この図から容易に理解されるように、反射標識体8Bを螺旋状に巻き付けられたポール1を、カバーフィルム成形機の成形ノズル6a(図7)に通すとき、その外周面に「反射テープ8Aの厚さ寸法に相当する段差」が有っても、この段差は円周方向の円形をなしておらず、螺旋形をなしているので、該段差によって成形ノズル実効押出面積を絞られた「熔融状態のカバーフィルム用エラストマー」は、矢印b(図1(A))のように螺旋の斜面に沿って流動し、公知発明におけるがごとき節状の突起7a(図7(B)参照)が形成されない。
本実施例においては、前記のカバーフィルム7を「全光線透過率80%以上、紫外線吸収率98%以上の熱可塑性エラストマー」で形成した。このような構成によると、視線誘導標識柱としての視認性を妨げることなく紫外線をカットして、内層に含まれている顔料の褪色を防止することができ、耐候性が向上する。
【0012】
図1(A)に鎖線円で囲んだ部分を切断して拡大すると同図(B)のようになる。ポール1の本体部は円筒状をなしているが、(B)図には円筒壁の1部分が内層9として現れている。その外周面側に反射標識体8Bが形成され、これらを覆って、カバーフィルム7が外層を形成している。
先に述べたようにして節状突起の形成が防止されているから、上記外層の表面(図において右側の面)は平滑である。
従来例においては、前記の節状の突起の形成を抑制するため、反射テープの厚さ寸法が制約され、実用上、0.5mm以下でなければならなかった。本発明の適用によって反射テープの厚さを1.5mmまで増すことができた。
反射テープの厚さ寸法の制限が緩和されると、視認性その他の特性の良い反射テープの使用が可能となる。換言すれば反射テープの技術的進歩が促進される。
【0013】
図3に示すように、本実施形態においては、左巻き螺旋形の反射標識体を備えた左巻形標識柱10Lと、右巻き螺旋形の反射標識体を備えた右巻形標識柱10Rとが、それぞれ多数準備されていて、これらを取りまぜて配置できるようになっている。
図3の左半部のように、3本の左巻形標識柱10Lと3本の右巻形標識柱とのそれぞれを組として、これら2種類の組を交互に配置しても良い。
また本図3の右端部のように、右巻形標識柱10Rと左巻形標識柱10Lとを1本ずつ交互に配置することもできる。
このように、螺旋形式を異にする視線誘導標識柱を取りまぜて用いると、運転手の注意を惹き易く、交通安全に貢献する。

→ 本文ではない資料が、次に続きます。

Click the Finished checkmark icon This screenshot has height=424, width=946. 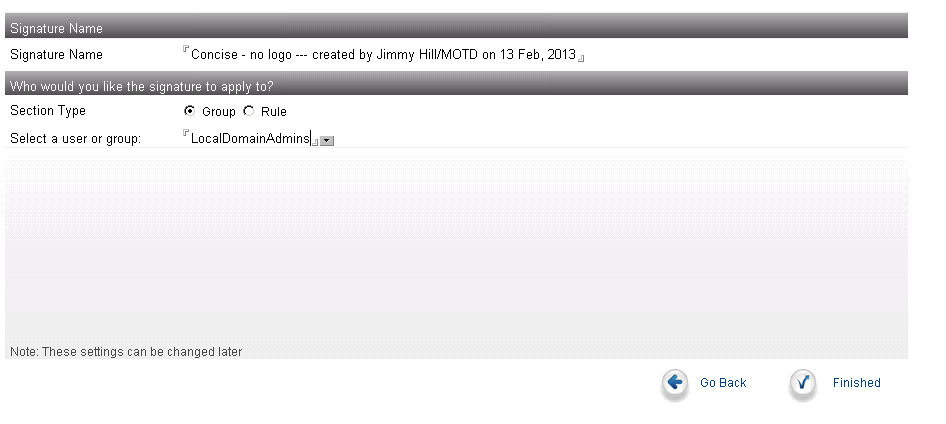(802, 382)
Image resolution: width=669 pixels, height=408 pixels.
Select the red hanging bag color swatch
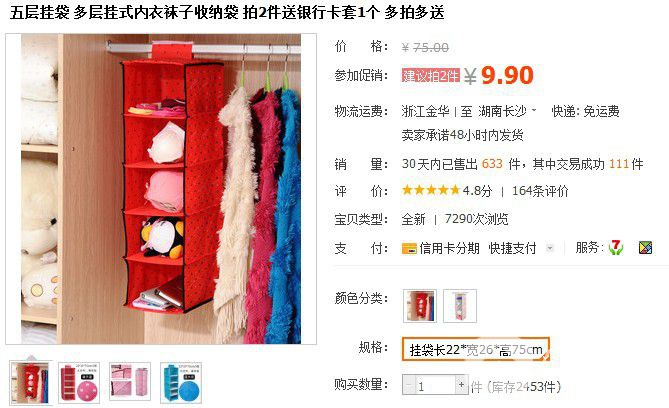[x=420, y=306]
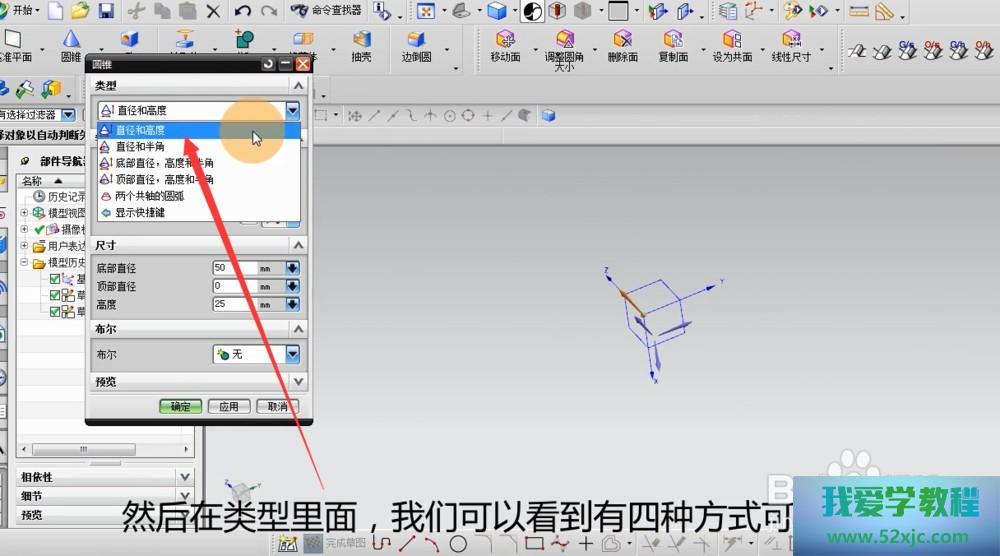Toggle first checkbox under 模型历史 folder
The width and height of the screenshot is (1000, 556).
(x=56, y=279)
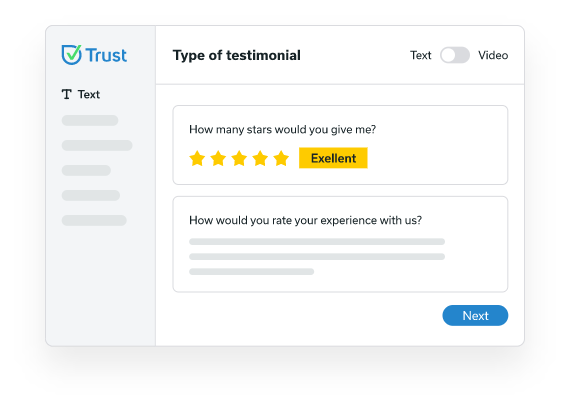Choose the Video label beside the switch

coord(493,55)
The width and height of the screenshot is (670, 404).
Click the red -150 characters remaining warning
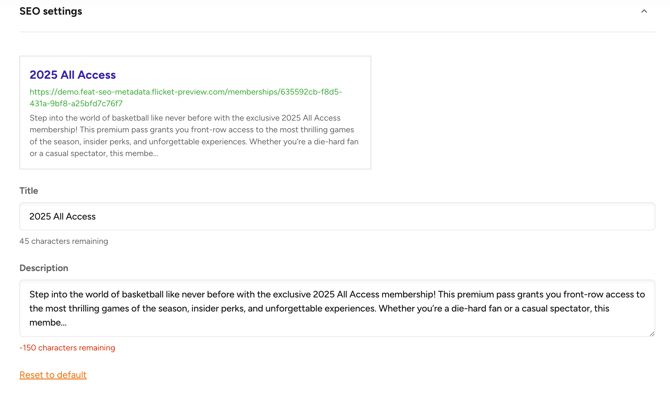point(67,348)
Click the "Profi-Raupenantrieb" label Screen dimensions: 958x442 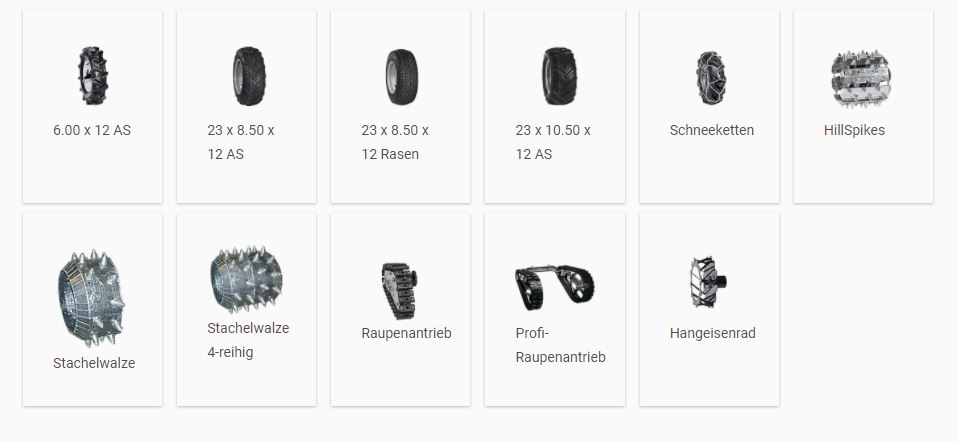pyautogui.click(x=560, y=345)
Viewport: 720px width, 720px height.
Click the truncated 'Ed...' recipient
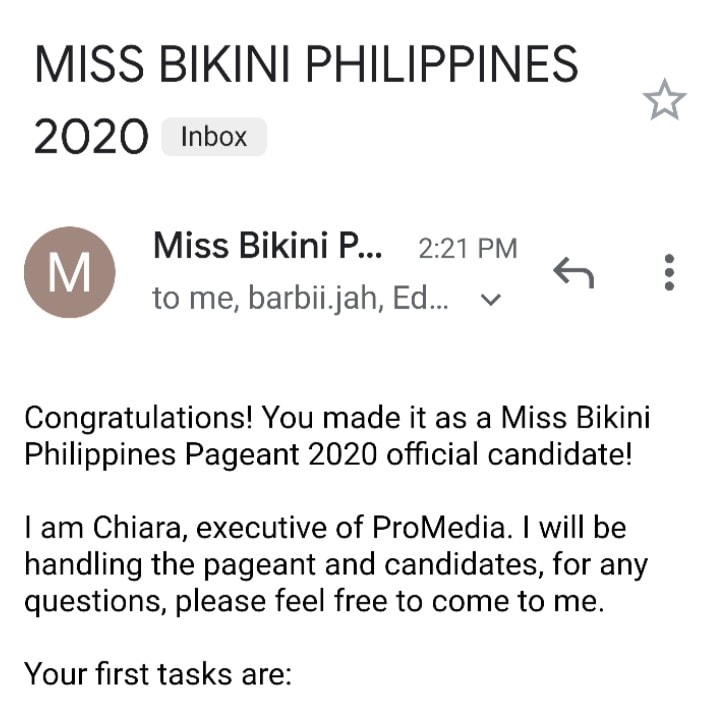click(x=421, y=298)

図4は、前掲の図3と異なる使用例を示し、従来例の標識柱11も取りまぜて配列してある。このように、異なる様式の反射標識体を備えた視線誘導標識柱が配置されていると、運転手の注意を喚起する効果が向上する。
【0014】
図5は、前記と更に異なる使用例を示しており、本線例(矢印e)に向かっている道路に設けられているゼブラゾーン12の手前で、通行車両を分岐側(矢印f)に誘導するように標識柱を列設してある。
このような場合、運転手から見てゼブラゾーン12のバンドが傾斜しているように見える傾斜方向と、視線誘導標識柱の螺旋形反射標識体が傾斜しているように見える傾斜方向とを揃えれば、これを見た運転手にとって調和のとれた光景と感じられ、運転し易い。

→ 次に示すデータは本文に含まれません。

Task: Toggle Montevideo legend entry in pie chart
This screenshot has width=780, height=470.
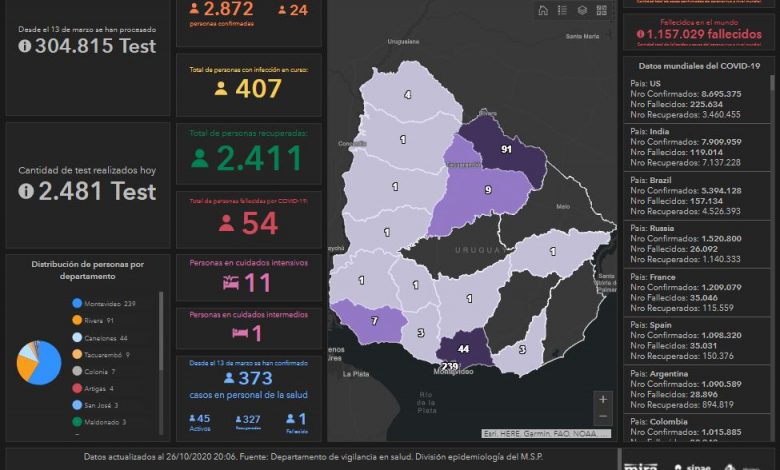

本発明において反射標識体を螺旋形状としたことによって、先に述べたようにカバーフィルムの成形が容易になって節状突起7a(図7)の発生を防止できるが、以上に図3〜図5を参照して説明したように、視認性を向上させるという効果も奏する。
【0015】
先に図2を参照して説明したように、反射テープ8Aを巻き付けて反射標識体8Bを構成した場合は、該反射テープ8Aが厚さを有しているに拘らず、これを螺旋状ならしめることによってカバーフィルムの押出成形を容易ならしめ、節状突起の発生を防止する。
前記反射標識体を、反射テープの巻き付けでなく塗装によって構成する場合は、この反射標識体の形状を必ずしも螺旋状にしなくても、カバーフィルムの成形に別段の困難を生じない。
しかしながら、前記反射標識体を螺旋状とすることによって、図3〜図5を参照して説明したように、視認性向上の効果が得られる。
【0016】
【発明の効果】
以上に本発明の実施形態を挙げて、その構成,作用を明らかならしめたように、請求項1の発明によると、紫外線で変色しにくい顔料類を混入された内層を、全光線透過率80%以上、紫外線吸収率98%以上のカバーフィルムからなる外層で覆っているので、耐候性が優れている。
請求項2の発明によると、外層の表面に節状の突起を生じる虞れ無く、反射テープの巻き付け作業によって反射標識体を構成するとともに、押出成形によって外層を形成することができる。
【図面の簡単な説明】
【図1】本発明の1実施形態を示し、(A)は外観図、(B)はその部分拡大断面図である。
【図2】前掲の図1の実施形態における製造工程図である。
【図3】本発明に係る可倒式視線誘導標識柱の使用例を説明するための外観図である。
【図4】前掲の図3と異なる使用例の外観図である。
【図5】前掲の図3および図4と更に異なる使用例の外観図である。
【図6】従来例の可倒式視線誘導標識柱を説明するために示したもので、(A)は製造方法を表す分解図、(B)は完成品の外観正面図、(C)は反射体の単品斜視図である。
【図7】公知発明に係る可倒式視線誘導標識柱の外層を形成するカバーフィルムを説明するために示したもので、(A)はカバーフィルムを成形している状態のイメージ図、(B)は上記(A)図の右端部の拡大詳細図である。
【符号の説明】
1…ポール、2…台座、3…反射体としての反射テープ、6…カバーフィルム成形機、7…カバーフィルム(外層)、8A…反射テープ、8B…反射標識体、9…ポール本体(内層)、10…視線誘導標識柱、10L…左巻形標識柱、10R…右巻形標識柱、11…従来例の標識柱、12…ゼブラゾーン。
Claims (2)
- 車両の接触を被ったとき弾性的に変形し得る中空のポールを有する可倒式視線誘導標識柱において、
ポールの本体部分を形成する、紫外線で変色しにくい顔料類を混入された熱可塑性エラストマーから成る内層と、
上記内層の外周面の1部を覆って配設された螺旋状の反射標識体と、
前記の内層と反射標識体とから成る構造体の外周面を覆う、全光線透過率80%以上、紫外線吸収率98%以上のカバーフィルムから成る外層と、を具備していることを特徴とする可倒式視線誘導標識柱。 - 前記の反射標識体が、内層の周囲に反射テープを螺旋状に巻き付けて貼着された部材であり、
前記の外層が、押出成形によって形成された部材であることを特徴とする、請求項1に記載した可倒式視線誘導標識柱。